::: Selected extract

Skip to content

OpenThread stability issues with esp32c6/h2 and nrf52840 #53

@ivmarkov

Description

@ivmarkov

EDIT: Items addressed or partially addressed by the updated ESP 802.15.4 driver explicitly marked as such.

This is an umbrella issue for tracking stability of openthread when operating with the esp-hal 802.15.4 radio. To be extended in future for NRF52.

The purpose of this issue is to:

======

Missing incoming UDP packets

The problem is that with MTD devices (we build openthread only with MTD mode for now), the radio will enter a sleep mode after transmission, rather than go into RX mode.
As a result, incoming packets might get missed.

  • Proposed solution: enable rx_when_idle = true.
  • Implemented by the updated 802.15.4 driver: Yes

UPDATE: Confirmed partially.

ESP-IDF actually, does the same, unconditionally.

UPDATE: Note that this is some sort of "logical" rx_on_when_idle = true operation!
The rx_on_when_idle = true is NEVER set into the PIB register of the radio.
It is just a software flag, which - when set to true - causes the software around the radio to "manually" switch it to RX mode - in the ISR handler itself. There is this NEXT_OPERATION(bool) macro, which is used only within the ISR and which - at the end of the ISR execution - causes the radio either to enter an RX receive mode, or not.

::::::
::: Information supplied

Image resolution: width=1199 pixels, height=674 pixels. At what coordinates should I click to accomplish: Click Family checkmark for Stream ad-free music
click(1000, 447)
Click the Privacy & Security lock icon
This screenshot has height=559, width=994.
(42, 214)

::::::

Instruction 1
Rewrite the part of the OpenThread issue starting with "The problem is" and going on through "rx_on_when_idle = true operation!", replacing "radio" with "transceiver".
Instruction 2
Restate all of the locating entries above word for word.

Task solution 1
The problem is that with MTD devices (we build openthread only with MTD mode for now), the transceiver will enter a sleep mode after transmission, rather than go into RX mode.
As a result, incoming packets might get missed.

  • Proposed solution: enable rx_when_idle = true.
  • Implemented by the updated 802.15.4 driver: Yes

UPDATE: Confirmed partially.

ESP-IDF actually, does the same, unconditionally.

UPDATE: Note that this is some sort of "logical" rx_on_when_idle = true operation!

Task solution 2
Image resolution: width=1199 pixels, height=674 pixels. At what coordinates should I click to accomplish: Click Family checkmark for Stream ad-free music
click(1000, 447)
Click the Privacy & Security lock icon
This screenshot has height=559, width=994.
(42, 214)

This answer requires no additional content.